Afastamo-nos das pessoas para escapar à COVID. Volvidos dois anos, é hoje (tremendamente) claro que não vencemos a COVID e continuamos afastados das pessoas.
Resultado: temos pela frente, não uma, mas duas «pandemias». Qual será a mais mortal?
Quando surgiu a COVID, disseram-nos para restringir os contactos praticamente aos coabitantes da mesma casa.
Com os outros familiares, os vizinhos, os amigos e os conhecidos, fomos criando uma frieza que as plataformas digitais mal conseguem encobrir.
O drama é verificar que tantos de nós se foram acostumando.
Nem um cumprimento de circunstância, muito menos um abraço. E eis que a solidão –sublinha Noreena Hertz – se foi tornando na grande «crise de saúde pública mundial».
Criámos alergia às pessoas, vendo em cada uma delas uma espécie de ameaça.
Ficamos, assim, com dois problemas para resolver: a COVID e o distanciamento entre as pessoas.
O medo da COVID endureceu-nos o coração e – como observou Inês Teotónio Pereira – «gelou-nos o sangue».
Acresce que o pavor da COVID não nos livrou da COVID com a agravante de ir retirando as pessoas da nossa vida.
A promoção do «contactless» tem vindo a crescer desmesuradamente. Não só nos pagamentos, mas em muitas outras operações, recorremos cada vez mais ao digital, evitando o contacto directo com as pessoas.
A Coreia do Sul é um dos países que mais está a reduzir a interacção humana, quase no limiar da patologia.
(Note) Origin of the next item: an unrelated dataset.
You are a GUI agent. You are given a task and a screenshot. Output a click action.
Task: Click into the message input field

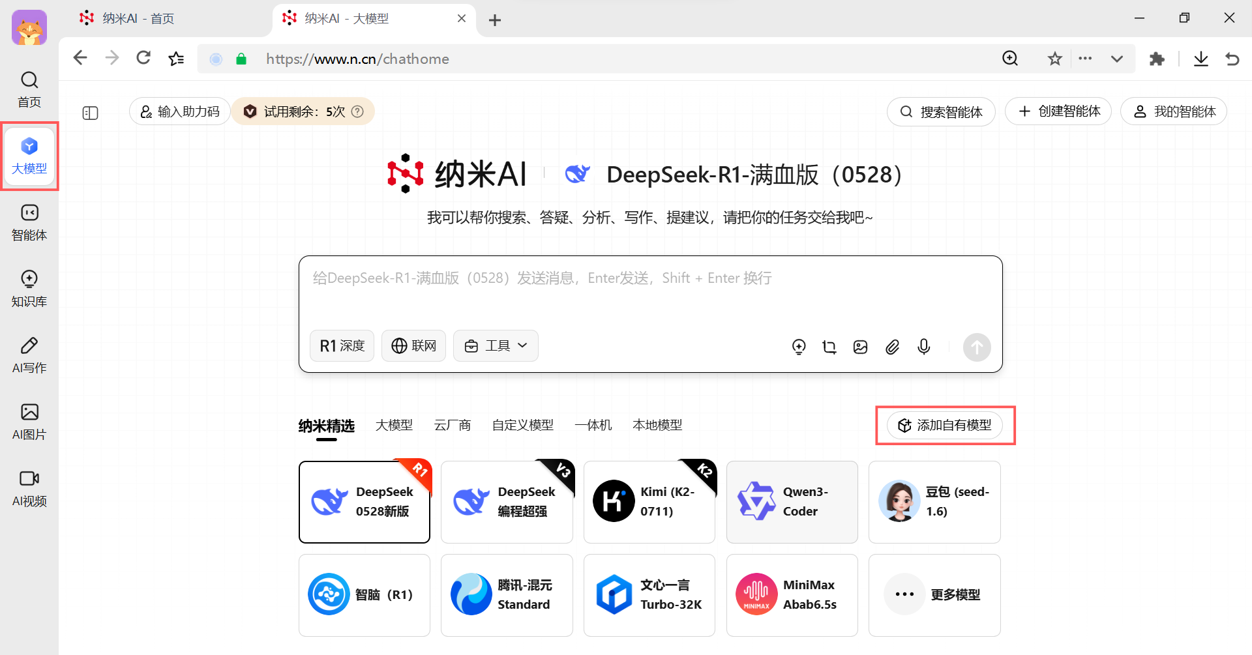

Em 2020, o Governo de Seul introduziu o chamado «untact». Pretende-se eliminar a interacção humana com vista a – pasme-se – estimular o crescimento económico.
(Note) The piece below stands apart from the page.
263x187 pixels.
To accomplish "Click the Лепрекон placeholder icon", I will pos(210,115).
O desiderato é multiplicar serviços «contactless», combater a burocracia e aumentar a produtividade. A prática cresceu com a pandemia e está em expansão por todos os sectores.
Os robôs já substituíram os funcionários humanos na preparação do café e levando-o inclusive às mesas.
Mas há mais. Existem lojas onde os clientes podem comparar telemóveis e assinar contractos sem terem de lidar com uma pessoa.
Um hospital tem uma máquina com internet 5G que coloca desinfectante nas mãos dos utentes, apura a temperatura corporal, controla o distanciamento social e até repreende as pessoas que não usam máscara.
A cidade deSeuldeseja transformar-se num «metaverso». Ou seja, será um espaço virtual onde os cidadãos podem interagir com representações digitais de pessoas e objectos.
É esse o mundo pós-pandemia? É esse o mundo que queremos? A «fraternofobia» (a «alergia aos irmãos») será o caminho? Que felicidade pode haver sem qualquer contacto estabelecer?
É hora de voltar ao encontro de cada pessoa. Pois – volto a Inês Teotónio Pereira – «viver sem as pessoas pode também ser um vício e é muito mais letal do que a doença»!